### SELECTION

⟨

Now, in the meantime, word has gotten out that the 12 are back, and that they had been pretty successful on their assignment. so when Jesus and the 12 get in the boat, the crowd sees them and figure out what’s going on so...
Mark 6:33 ESV
33 Now many saw them going and recognized them, and they ran there on foot from all the towns and got there ahead of them.
Now, you have to understand, this was not the plan! Jesus was planning on some time alone with his disciples, but now everybody else is crashing the party. They are actually meeting the boat as it pulls up!
Now, if that were some of us, those folks might have seen another side of us - you know how people get when their plans aren’t going right, right? people get frustrated, discombobulated, irritated - but not Jesus!
Mark 6:34 ESV
34 When he went ashore he saw a great crowd, and he had compassion on them, because they were like sheep without a shepherd. And he began to teach them many things.
Part of the reason that Jesus reacts this way is because He knows that His people have really been getting the short end of the stick from the people whom the Lord had assigned to take care of them.
Jeremiah 23:1–2 ESV
1 “Woe to the shepherds who destroy and scatter the sheep of my pasture!” declares the Lord. 2 Therefore thus says the Lord, the God of Israel, concerning the shepherds who care for my people: “You have scattered my flock and have driven them away, and you have not attended to them. Behold, I will attend to you for your evil deeds, declares the Lord.
God’s people, the ones of His special favor. He had given them a Law, He sent prophets to them, and He gave instructions for a dwelling place for His glory. His appointed shepherds did not recognize that He was their source; instead, they treated Him like a resource, an option. The shepherds whom God promoted to watch over His flock were not doing so, and so they were scattered, hungry, and confused.
If this was the situation with Israel, it was even worse for the Gentiles. They had no tablets, no directions for worship, no priesthood that was chosen by God, no relationship with God at all. They were in darkness - until Jesus came after John’s murder:
Now, Jesus was beginning the training of the new shepherds, who would care, not only for Israel and Judah, but also for the Nations - for the world:
Jeremiah 23:3–6 ESV
3 Then I will gather the remnant of my flock out of all the countries where I have driven them, and I will bring them back to their fold, and they shall be fruitful and multiply. 4 I will set shepherds over them who will care for them, and they shall fear no more, nor be dismayed, neither shall any be missing, declares the Lord. 5 “Behold, the days are coming, declares the Lord, when I will raise up for David a righteous Branch, and he shall reign as king and deal wisely, and shall execute justice and righteousness in the land. 6 In his days Judah will be saved, and Israel will dwell securely. And this is the name by which he will be called: ‘The Lord is our righteousness.’
But the shepherds must learn their role. They must be discipled. That is what Jesus is now doing with the 12 and also teaching them so that they can teach others, carrying the ministry of reconciliation forward to succeeding generations, carrying the teaching of Christ forward. Today, it is time for a new lesson:
Mark 6:35–38 ESV
35 And when it grew late, his disciples came to him and said, “This is a desolate place, and the hour is now late. 36 Send them away to go into the surrounding countryside and villages and buy themselves something to eat.” 37 But he answered them, “You give them something to eat.” And they said to him, “Shall we go and buy two hundred denarii worth of bread and give it to them to eat?” 38 And he said to them, “How many loaves do you have? Go and see.” And when they had found out, they said, “Five, and two fish.”

⟩

### STORED RECORDS
⟨

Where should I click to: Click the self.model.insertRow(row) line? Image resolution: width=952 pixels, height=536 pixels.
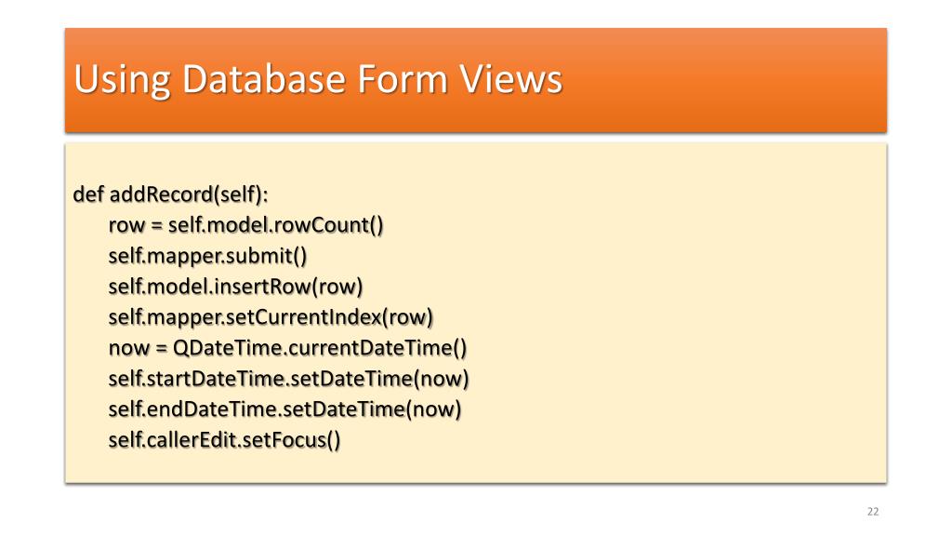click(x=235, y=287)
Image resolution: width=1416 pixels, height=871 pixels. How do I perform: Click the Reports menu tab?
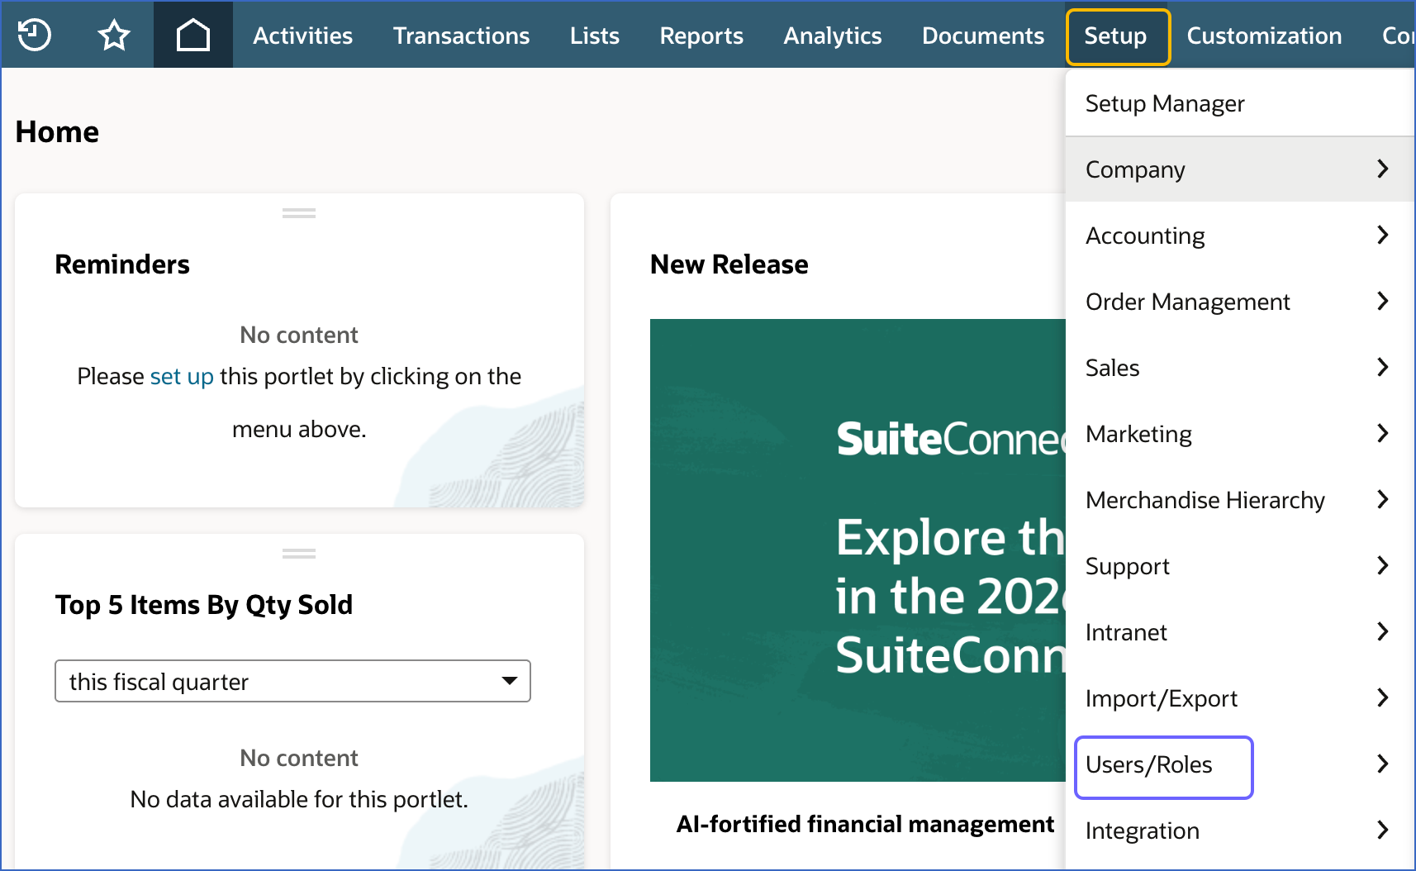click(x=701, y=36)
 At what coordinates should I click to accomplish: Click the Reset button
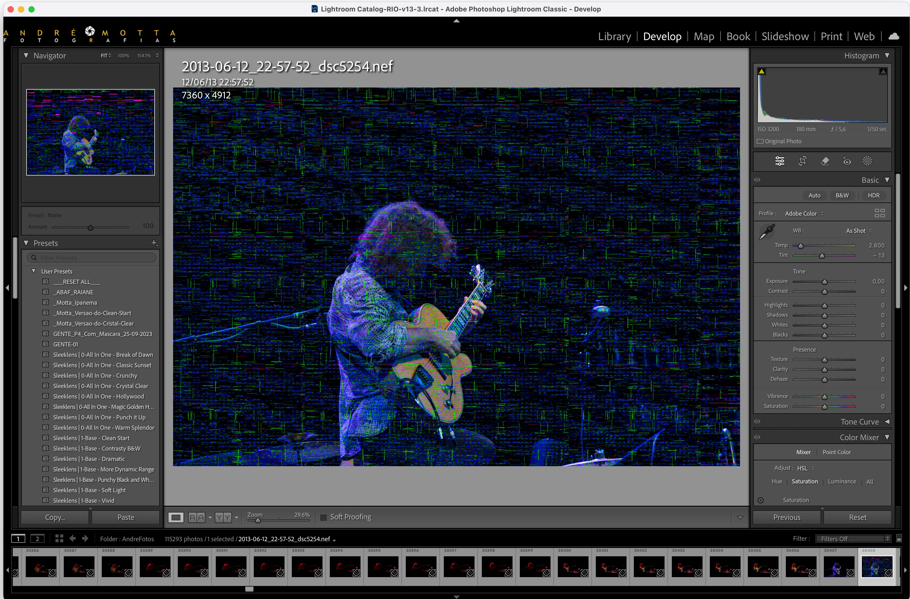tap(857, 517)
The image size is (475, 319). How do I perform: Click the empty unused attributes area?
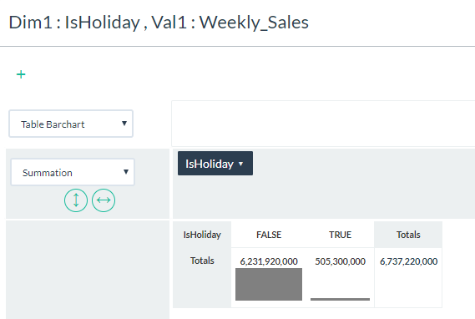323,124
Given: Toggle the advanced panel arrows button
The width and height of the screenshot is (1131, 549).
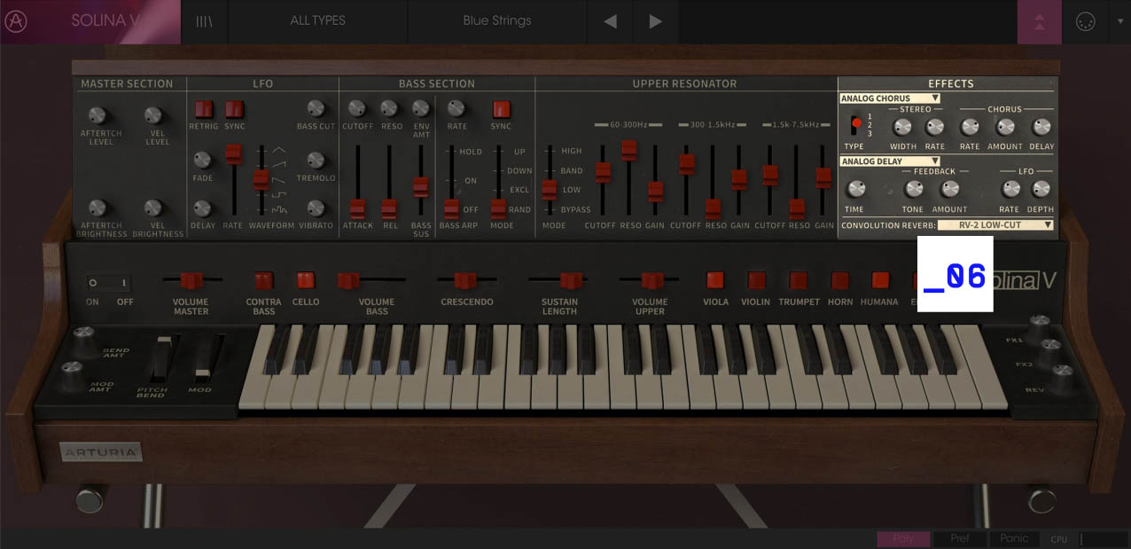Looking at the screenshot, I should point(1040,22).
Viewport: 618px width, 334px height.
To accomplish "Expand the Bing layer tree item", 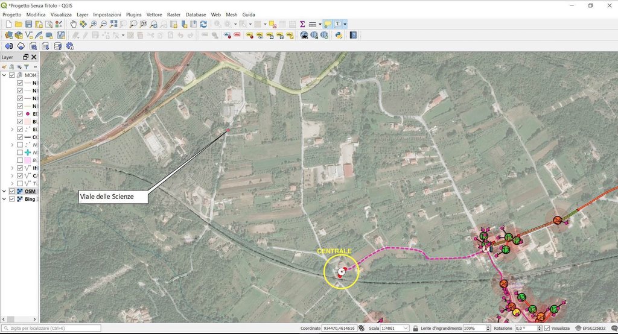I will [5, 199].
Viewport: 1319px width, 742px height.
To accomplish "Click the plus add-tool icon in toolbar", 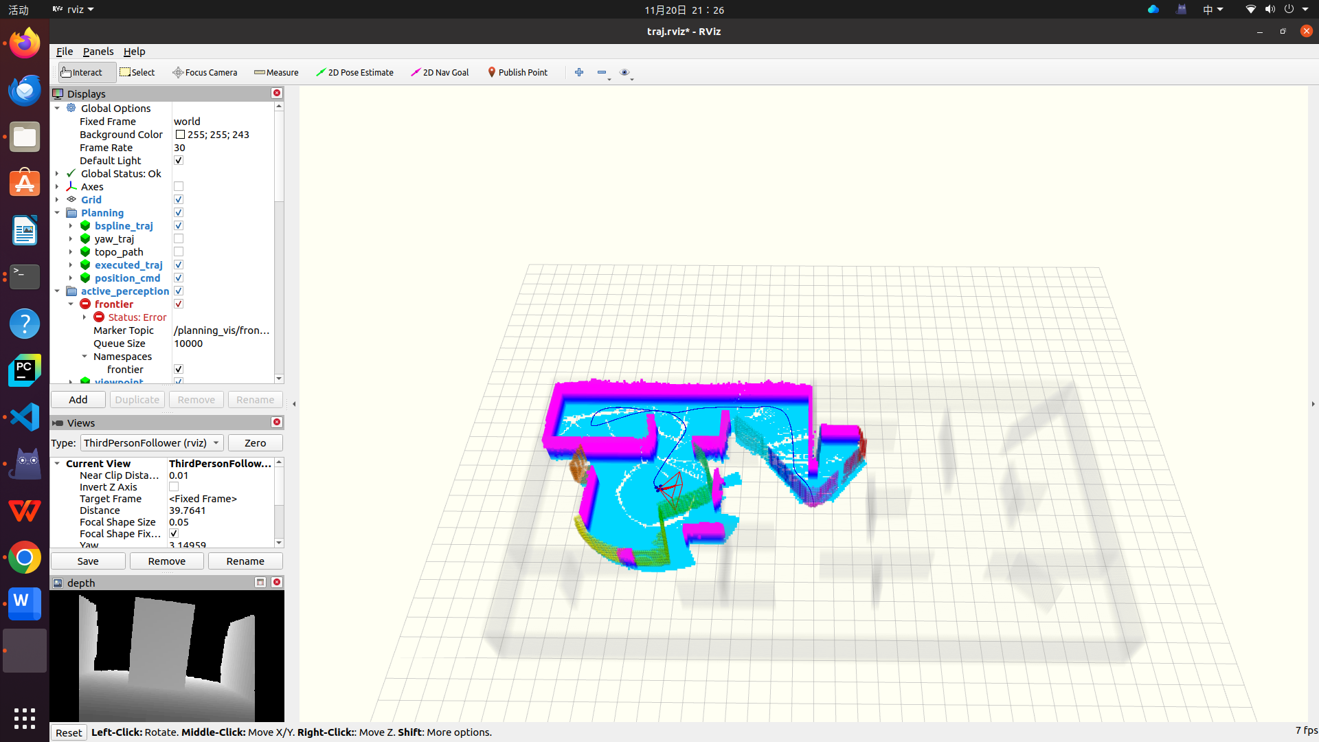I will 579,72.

⟩

### SET EXERCISE
In the sermon, what reason does the quoted Mark 6:34 give for Jesus's compassion on the crowd? The rows have no connection to the sermon.

### RESULT OF THE TASK
They were like sheep without a shepherd.